L’Italia oggi si sveglia così, con centinaia di migliaia di essere umani che finalmente sono scesi in piazza per rivendicare diritti negati: donne, uomini, bambini e bambine, ma anche trans, lesbiche, gay, diversamente abili accanto a quelle donne che a partire dalla rivendicazione di un contrasto reale alla violenza maschile, sono riuscite a far diventare quella piazza, la piazza dei diritti, quelli mai rispettati o addirittura violati, quelli che fanno capire il grado di civiltà di un Paese.
“Non siamo più disposte a perdere in alcuna parte del mondo nessuna donna per mano di un uomo o a causa dell’obiezione di coscienza o per qualsiasi altra forma di violenza”, dice Tatiana Montella della rete Io Decido, uno dei gruppi promotori di Non una di meno insieme a Udi (Unione donne in Italia) e D.i.Re (Rete dei centri antiviolenza).

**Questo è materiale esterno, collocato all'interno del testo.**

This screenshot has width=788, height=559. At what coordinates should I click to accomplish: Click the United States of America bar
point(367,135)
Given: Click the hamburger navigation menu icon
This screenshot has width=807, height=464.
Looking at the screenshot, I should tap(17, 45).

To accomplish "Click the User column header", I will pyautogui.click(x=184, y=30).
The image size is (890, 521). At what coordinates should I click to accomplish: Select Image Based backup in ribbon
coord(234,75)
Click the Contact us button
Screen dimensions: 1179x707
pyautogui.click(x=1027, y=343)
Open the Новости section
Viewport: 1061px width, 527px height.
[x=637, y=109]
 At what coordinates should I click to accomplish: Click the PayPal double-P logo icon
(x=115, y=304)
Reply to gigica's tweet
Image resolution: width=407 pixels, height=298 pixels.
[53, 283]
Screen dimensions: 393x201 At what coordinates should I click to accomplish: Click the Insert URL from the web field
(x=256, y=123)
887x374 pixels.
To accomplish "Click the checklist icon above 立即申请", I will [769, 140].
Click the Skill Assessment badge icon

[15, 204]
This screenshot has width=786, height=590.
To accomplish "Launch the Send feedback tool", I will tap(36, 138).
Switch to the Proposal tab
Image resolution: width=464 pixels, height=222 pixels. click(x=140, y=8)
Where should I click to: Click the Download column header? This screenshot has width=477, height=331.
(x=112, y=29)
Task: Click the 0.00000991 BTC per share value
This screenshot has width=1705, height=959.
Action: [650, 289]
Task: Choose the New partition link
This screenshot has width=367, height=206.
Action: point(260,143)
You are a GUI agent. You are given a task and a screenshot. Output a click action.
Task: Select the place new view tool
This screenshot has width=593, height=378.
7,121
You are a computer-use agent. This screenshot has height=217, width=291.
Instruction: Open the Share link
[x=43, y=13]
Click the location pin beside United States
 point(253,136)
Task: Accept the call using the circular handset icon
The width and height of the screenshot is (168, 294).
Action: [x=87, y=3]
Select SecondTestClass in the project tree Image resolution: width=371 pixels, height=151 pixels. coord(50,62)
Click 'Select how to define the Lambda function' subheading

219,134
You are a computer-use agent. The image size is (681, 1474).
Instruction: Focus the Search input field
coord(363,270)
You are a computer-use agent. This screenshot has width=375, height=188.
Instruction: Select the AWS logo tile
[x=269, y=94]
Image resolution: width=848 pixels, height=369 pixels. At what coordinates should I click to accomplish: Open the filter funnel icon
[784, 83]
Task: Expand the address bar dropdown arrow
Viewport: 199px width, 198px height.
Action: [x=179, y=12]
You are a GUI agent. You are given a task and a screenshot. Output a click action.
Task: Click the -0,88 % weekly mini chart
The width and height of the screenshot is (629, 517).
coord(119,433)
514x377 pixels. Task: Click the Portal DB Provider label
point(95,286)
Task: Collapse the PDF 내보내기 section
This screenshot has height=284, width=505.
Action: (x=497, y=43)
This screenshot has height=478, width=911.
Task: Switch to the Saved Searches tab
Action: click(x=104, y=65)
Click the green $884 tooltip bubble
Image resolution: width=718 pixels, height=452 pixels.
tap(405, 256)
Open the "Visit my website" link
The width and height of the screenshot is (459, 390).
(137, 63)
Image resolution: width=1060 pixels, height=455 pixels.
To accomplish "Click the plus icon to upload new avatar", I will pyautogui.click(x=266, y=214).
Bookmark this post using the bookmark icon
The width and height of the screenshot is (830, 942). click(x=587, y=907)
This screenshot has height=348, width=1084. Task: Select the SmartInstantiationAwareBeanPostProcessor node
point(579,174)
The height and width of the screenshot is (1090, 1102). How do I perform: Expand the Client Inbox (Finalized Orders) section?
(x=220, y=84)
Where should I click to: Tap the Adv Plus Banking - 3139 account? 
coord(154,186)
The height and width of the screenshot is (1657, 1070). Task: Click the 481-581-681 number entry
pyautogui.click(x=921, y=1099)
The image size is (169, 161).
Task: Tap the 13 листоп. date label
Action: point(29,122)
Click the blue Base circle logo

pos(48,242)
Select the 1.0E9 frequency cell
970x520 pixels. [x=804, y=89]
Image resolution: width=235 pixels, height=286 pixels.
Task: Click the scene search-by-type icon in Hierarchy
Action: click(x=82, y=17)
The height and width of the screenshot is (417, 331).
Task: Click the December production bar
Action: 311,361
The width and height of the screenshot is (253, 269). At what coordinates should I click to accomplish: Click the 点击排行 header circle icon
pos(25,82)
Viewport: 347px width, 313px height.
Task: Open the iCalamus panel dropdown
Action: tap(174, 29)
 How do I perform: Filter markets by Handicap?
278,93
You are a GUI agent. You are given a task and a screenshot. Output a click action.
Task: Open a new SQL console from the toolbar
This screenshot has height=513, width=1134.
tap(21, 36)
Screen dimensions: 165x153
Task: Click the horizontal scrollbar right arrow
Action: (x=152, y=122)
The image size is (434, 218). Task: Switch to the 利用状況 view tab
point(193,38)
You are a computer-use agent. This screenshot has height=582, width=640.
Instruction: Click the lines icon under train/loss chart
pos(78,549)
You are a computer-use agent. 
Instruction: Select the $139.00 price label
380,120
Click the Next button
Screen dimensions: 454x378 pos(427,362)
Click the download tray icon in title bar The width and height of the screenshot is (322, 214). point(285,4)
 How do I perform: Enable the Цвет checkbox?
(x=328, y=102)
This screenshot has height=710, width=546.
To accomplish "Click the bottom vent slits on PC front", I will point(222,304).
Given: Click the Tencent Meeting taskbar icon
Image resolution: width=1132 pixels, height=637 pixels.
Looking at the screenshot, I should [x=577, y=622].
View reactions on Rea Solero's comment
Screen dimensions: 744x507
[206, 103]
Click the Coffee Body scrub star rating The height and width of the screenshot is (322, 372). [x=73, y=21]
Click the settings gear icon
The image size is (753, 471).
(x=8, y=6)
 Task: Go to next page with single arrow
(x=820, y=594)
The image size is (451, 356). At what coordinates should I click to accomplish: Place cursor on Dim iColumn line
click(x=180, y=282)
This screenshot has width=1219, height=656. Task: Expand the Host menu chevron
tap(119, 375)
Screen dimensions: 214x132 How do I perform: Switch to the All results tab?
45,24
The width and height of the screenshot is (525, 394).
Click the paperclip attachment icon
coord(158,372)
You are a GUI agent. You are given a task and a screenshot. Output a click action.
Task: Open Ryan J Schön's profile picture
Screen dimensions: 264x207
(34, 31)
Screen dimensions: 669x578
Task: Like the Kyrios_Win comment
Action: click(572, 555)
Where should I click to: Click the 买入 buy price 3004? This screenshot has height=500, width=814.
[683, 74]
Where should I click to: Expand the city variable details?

In piazza ci sono centri antiviolenza e associazioni sparse per tutto il territorio nazionale: da Firenze, Lecce, Brindisi, Terni, dalla Sicilia al Piemonte, insieme alle donne ucraine che ballano l’hopak, le musulmane che cantano, e sopratutto tantissimi uomini che ritengono che il patriarcato non solo non sia morto ma che sia qualcosa che riguarda anche loro. Gli slogan sono nuovi e vecchi: da “Come mai noi non decidiamo mai, d’ora in poi decidiamo solo noi” a “Insieme siamo venute, insieme torneremo, Non una di meno, non una di meno”. Una piazza che viene dal basso, ordinata e spedita anche grazie a un’organizzazione eccellente – che ha ricevuto i complimenti dalla stessa questura – colorata e danzante ma con le idee chiare.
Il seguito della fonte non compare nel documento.